VALEUR PREDICTIVE DES TAUX DE FACTEUR VIII POUR LA RECIDIVE DE LA THROMBOSE VEINEUSE : RESULTATS DE L’ETUDE MEGA
Prédire la récidive de thrombose veineuse (TV) reste un challenge majeur en pratique clinique. L’incidence cumulative de récidive de TV à 5 ans est de 15 à 25%. Cependant, malgré cette incidence élevée, la prévention secondaire de la récidive par prolongation du traitement anticoagulant doit être restreinte aux sujets à risque élevé du fait du risque non négligeable d’hémorragie majeure sous anticoagulant (1-2% par an pour les antivitamines K). Les facteurs de risque majeurs déterminant le risque de récidive sont la présence d’un facteur de risque transitoire et la présence d’un cancer actif lors du premier évènement. Environ 50% des patients avec TV présentent l’un ou l’autre de ces facteurs. Pour les 50% restants, prédire la récidive reste un challenge et l’identification de marqueurs prédisant celle-ci reste cruciale. Jusqu’à présent le seul marqueur d’intérêt biologique pour estimer le risque de récidive est le taux de D-dimères. Celui-ci, marqueur indirect de génération de thrombine et de fibrinolyse, est présent dans plusieurs scores clinico-biologiques de récidive tels que HERDOO, DASH et Vienna.
Les taux de facteur VIII (FVIII) ont été constamment associés au premier évènement de TV cependant leur association au risque de récidive reste débattue.

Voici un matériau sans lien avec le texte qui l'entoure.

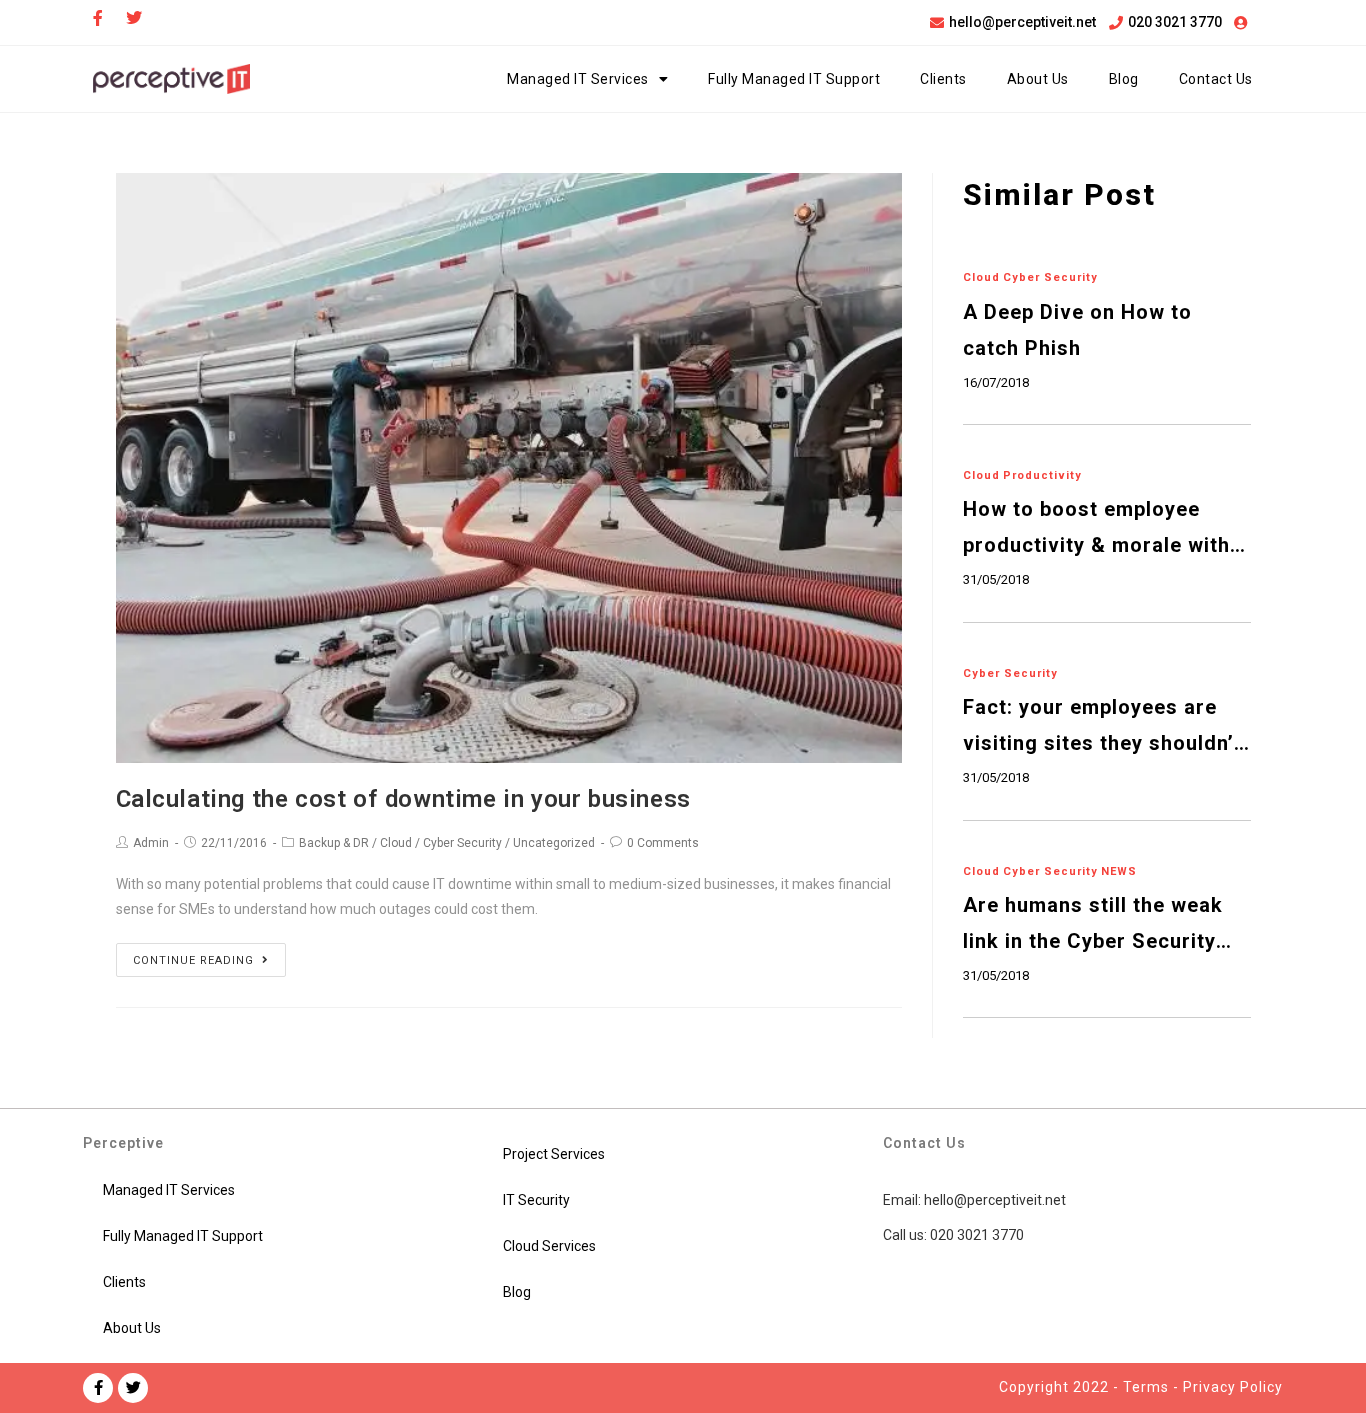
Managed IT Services (578, 79)
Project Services (554, 1154)
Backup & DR (334, 843)
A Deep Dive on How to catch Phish (1077, 330)
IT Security (536, 1200)
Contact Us (1216, 79)
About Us (1038, 79)
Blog (1124, 79)
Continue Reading (193, 960)
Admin (151, 843)
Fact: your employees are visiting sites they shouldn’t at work (1102, 728)
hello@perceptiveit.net (995, 1200)
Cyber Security (462, 843)
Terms (1146, 1387)
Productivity (1042, 475)
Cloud (396, 843)
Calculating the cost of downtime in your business (403, 799)
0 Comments (663, 843)
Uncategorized (554, 843)
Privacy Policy (1233, 1387)
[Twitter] (133, 1388)
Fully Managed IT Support (794, 79)
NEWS (1119, 871)
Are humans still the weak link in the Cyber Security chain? (1093, 926)
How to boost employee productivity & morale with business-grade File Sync (1096, 530)
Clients (943, 79)
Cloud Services (549, 1246)
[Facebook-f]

L’objectif de la présente étude était d’étudier la valeur prédictive des taux de FVIII sur la récidive de TV. Des patients âgés de 18-70 ans avec un premier épisode de TV ont été suivis après l’arrêt du traitement anticoagulant entre 1999 et 2010 (étude de suivi de la cohorte hollandaise MEGA). Les taux de FVIII ont été mesurés au moins 3 mois après l’arrêt du traitement anticoagulant.
Sur les 2242 patients suivis pendant 6,9 ans en moyenne, 343 ont développé une récidive de TV (incidence 2,7/100 patient-année (IC95, 2,5-3,1)). Les taux de récidive augmentaient progressivement en fonction des taux de FVIII de 1,4 (95CI:1,0-1,9) à 5,1 (95CI:3,8-6,8) pour 100 patients/année, pour des taux <100 UI/dL à > 200 UI/dL respectivement. Les patients présentant les taux les plus élevés de FVIII (> 200 IU/dL) présentaient un taux de récidive 3 fois supérieurs à ceux présentant des taux < 100UI/dL. Dans les sous-groupes de patients présumés à faible risque de récidive des taux élevés de FVIII étaient aussi prédicteurs du risque de récidive. L’ajout du FVIII à un modèle de prédiction existant (DASH-score) améliorait la valeur prédictive, et après remplacement des D-dimères par le FVIII, le modèle performait aussi bien voir mieux.
Cette étude est intéressante car elle montre que des biomarqueurs autres que les D-dimères sont susceptibles de prédire le risque de récidive de TV. Cependant les auteurs soulignent que l’avantage du FVIII par rapport aux D-dimères est que le taux n’est pas affecté par les anticoagulants. Ceci est vrai pour les antivitamines K mais faux pour les anticoagulants oraux directs qui peuvent affecter les taux de FVIII circulants. De plus, bien que cette étude soit positive, il reste à effectuer une étude de management durant laquelle la durée du traitement anticoagulant sera fonction du taux de FVIII. Cette étude devra démontrer que la prise en compte du taux de FVIII dans la stratégie de poursuite du traitement anticoagulant améliore la prise en charge actuelle avec un ratio coût-efficacité correct.